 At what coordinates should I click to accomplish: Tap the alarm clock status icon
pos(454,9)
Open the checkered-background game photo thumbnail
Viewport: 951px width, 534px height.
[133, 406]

**********

## Task requirements
Give back all of the entries above, unchanged in every word.

## Result
 At what coordinates should I click to accomplish: Tap the alarm clock status icon
pos(454,9)
Open the checkered-background game photo thumbnail
Viewport: 951px width, 534px height.
[133, 406]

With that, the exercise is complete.